**TASK DIRECTIONS**. Copy each line containing the word "Corn" from the records that follow, please.

**RECORD EXCERPTS**.
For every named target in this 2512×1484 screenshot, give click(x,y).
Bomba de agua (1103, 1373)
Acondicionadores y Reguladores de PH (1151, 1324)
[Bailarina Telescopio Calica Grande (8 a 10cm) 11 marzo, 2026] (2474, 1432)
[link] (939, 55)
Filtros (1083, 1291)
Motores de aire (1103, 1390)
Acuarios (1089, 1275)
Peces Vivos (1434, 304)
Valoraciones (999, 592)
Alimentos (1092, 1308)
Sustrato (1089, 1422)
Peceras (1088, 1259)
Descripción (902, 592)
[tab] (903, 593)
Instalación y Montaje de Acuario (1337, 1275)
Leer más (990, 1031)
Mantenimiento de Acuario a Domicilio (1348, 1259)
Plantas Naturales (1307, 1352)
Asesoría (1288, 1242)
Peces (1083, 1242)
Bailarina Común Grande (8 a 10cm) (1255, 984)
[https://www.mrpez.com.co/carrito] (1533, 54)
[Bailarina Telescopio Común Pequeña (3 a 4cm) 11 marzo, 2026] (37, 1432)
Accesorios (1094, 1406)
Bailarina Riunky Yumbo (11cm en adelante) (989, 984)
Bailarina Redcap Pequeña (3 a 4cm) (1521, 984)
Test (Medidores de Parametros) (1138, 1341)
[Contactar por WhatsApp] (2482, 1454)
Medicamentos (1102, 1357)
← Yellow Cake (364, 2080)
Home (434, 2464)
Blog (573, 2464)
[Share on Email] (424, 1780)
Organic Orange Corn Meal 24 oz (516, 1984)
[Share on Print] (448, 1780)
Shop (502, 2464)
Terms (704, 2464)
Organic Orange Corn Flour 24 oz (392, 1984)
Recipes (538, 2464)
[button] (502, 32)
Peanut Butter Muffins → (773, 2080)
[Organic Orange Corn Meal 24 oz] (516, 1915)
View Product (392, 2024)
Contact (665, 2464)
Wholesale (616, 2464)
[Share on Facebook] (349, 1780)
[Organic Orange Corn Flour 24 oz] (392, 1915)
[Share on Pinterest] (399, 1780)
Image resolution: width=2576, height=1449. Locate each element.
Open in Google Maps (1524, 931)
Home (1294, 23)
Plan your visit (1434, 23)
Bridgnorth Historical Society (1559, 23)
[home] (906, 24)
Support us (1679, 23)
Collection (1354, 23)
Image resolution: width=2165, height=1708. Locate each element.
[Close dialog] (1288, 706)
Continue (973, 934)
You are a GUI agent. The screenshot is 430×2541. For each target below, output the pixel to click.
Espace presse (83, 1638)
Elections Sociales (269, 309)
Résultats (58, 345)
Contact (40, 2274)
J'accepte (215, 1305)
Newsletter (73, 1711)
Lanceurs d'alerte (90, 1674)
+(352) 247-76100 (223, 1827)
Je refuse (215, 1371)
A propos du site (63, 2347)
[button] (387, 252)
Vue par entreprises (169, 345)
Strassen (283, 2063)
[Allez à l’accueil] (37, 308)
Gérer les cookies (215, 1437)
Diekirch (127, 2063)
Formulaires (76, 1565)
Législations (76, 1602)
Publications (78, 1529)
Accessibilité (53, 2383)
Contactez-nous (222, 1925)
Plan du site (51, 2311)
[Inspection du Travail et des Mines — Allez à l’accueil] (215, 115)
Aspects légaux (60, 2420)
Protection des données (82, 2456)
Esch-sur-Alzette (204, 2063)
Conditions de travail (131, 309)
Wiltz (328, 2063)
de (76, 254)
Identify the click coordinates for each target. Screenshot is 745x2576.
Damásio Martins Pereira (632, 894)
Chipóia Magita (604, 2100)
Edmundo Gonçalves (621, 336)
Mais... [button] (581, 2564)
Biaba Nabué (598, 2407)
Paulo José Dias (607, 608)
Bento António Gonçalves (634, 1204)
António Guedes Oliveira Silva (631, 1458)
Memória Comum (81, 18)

**TASK SOLUTION**.
Organic Orange Corn Meal 24 oz (516, 1984)
Organic Orange Corn Flour 24 oz (392, 1984)
[Organic Orange Corn Meal 24 oz] (516, 1915)
[Organic Orange Corn Flour 24 oz] (392, 1915)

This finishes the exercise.